SKC credits "team effort" for defensive success this season
Through their first 16 seasons, two home-stadium moves and a pair of name changes, the club now known as Sporting Kansas City managed to hold opponents without a shot on goal three times.
They've already matched that number this season alone, most recently in last weekend's 1-1 home draw against New York, in which the Red Bulls' score came on an own goal by Sporting KC's Kei Kamara.
The other two occasions came in 1-0 victories over Chivas USA on April 1 and the LA Galaxy on April 7, part of a team-record 335-minute streak of not allowing a shot on frame.
But while the backline is proud of this year‘s accomplishments, Sporting Kansas City's defenders don't claim all of the credit for them.
"A lot of it's luck, to be honest with you," center back Matt Besler told MLSsoccer.com after Wednesday's training session. "Some of it's good defense, but it all comes down to luck, really. We still allowed three shots [against New York]. The shots just weren't on target. Looking back at the LA game, they had one or two breakaways where they just hit it wide.
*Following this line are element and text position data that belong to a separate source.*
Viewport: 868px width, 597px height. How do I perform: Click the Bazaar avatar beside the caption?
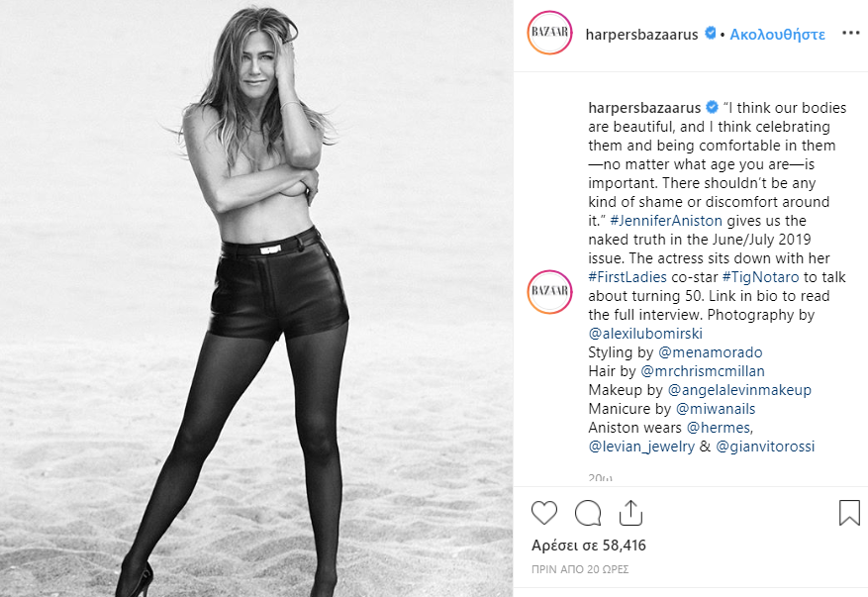(x=549, y=292)
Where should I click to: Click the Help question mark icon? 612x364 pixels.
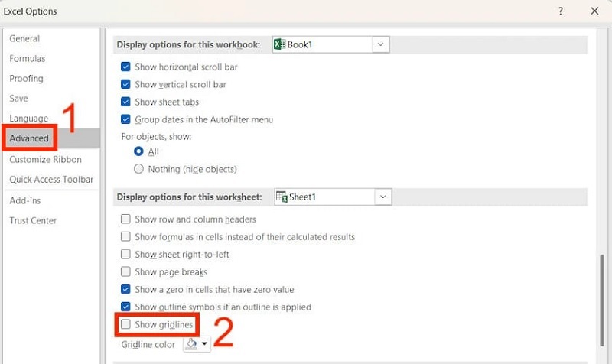coord(562,11)
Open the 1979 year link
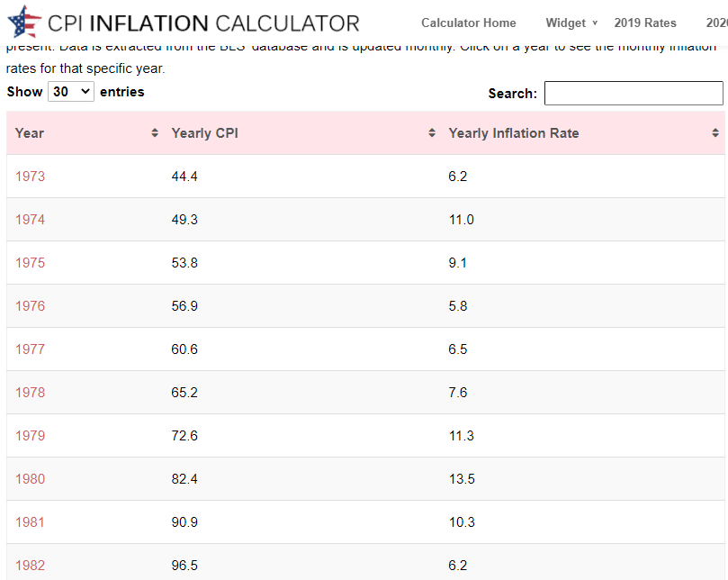 [x=30, y=436]
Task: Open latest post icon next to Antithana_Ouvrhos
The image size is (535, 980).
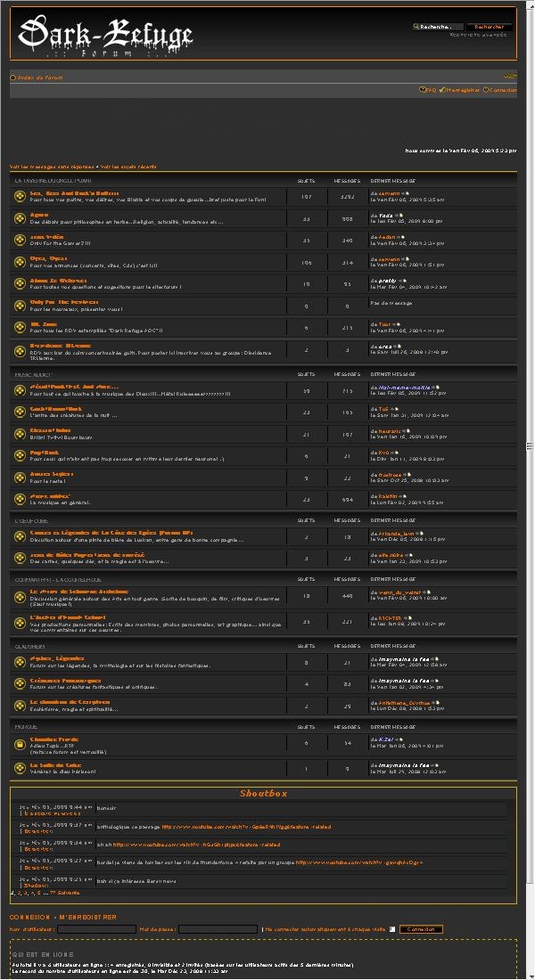Action: [434, 703]
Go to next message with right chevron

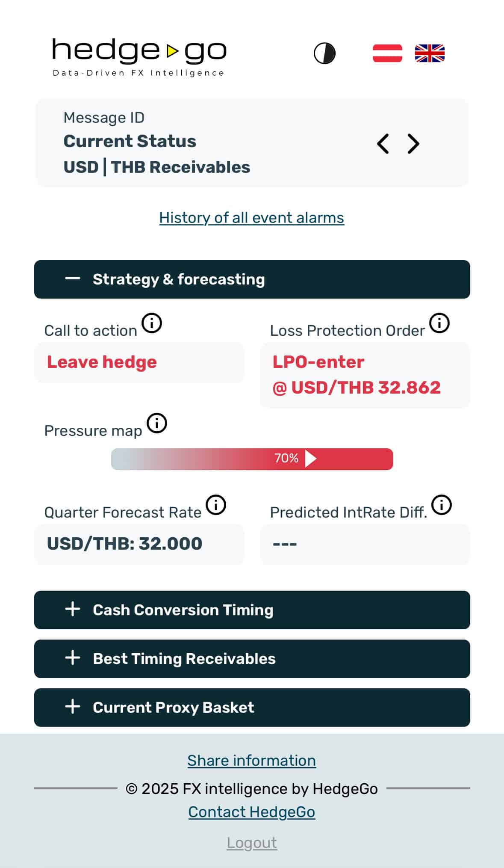click(x=413, y=144)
That doesn't count as a shot on goal, but it was still a chance for them."
And when they do acknowledge the team's hard-nosed defensive work, Sporting KC's defenders deflect a good deal of the praise further forward on the field.
"That game against New York, everybody was dialed in and our pressure when they were on the ball was unbelievable," Sinovic said. "Maybe a few times they strung some passes together, but the midfielders and the forwards were really putting the pressure on early and making it easy on the back four."
That just comes with the territory in Sporting KC's high-pressure 4-3-3 setup, center forward C.J. Sapong said.
"We still have a young group up top," he said during Wednesday's news conference. "Speaking for myself, it was a little tough recognizing certain situations. Sometimes teams come with different mentalities and different strategies, and it's important to be able to think on your feet and be able to switch up your defensive style. I think we've done a really, really good job of that."
So does Manager Peter Vermes.
"I think our defense is really solid, but I think it's solid because of the pressure that starts from the top," Vermes said. "When those guys are putting the pressure on up top, it makes the game predictable for the guys behind. I'm not minimizing their contribution, but it's a team effort in the way we defend."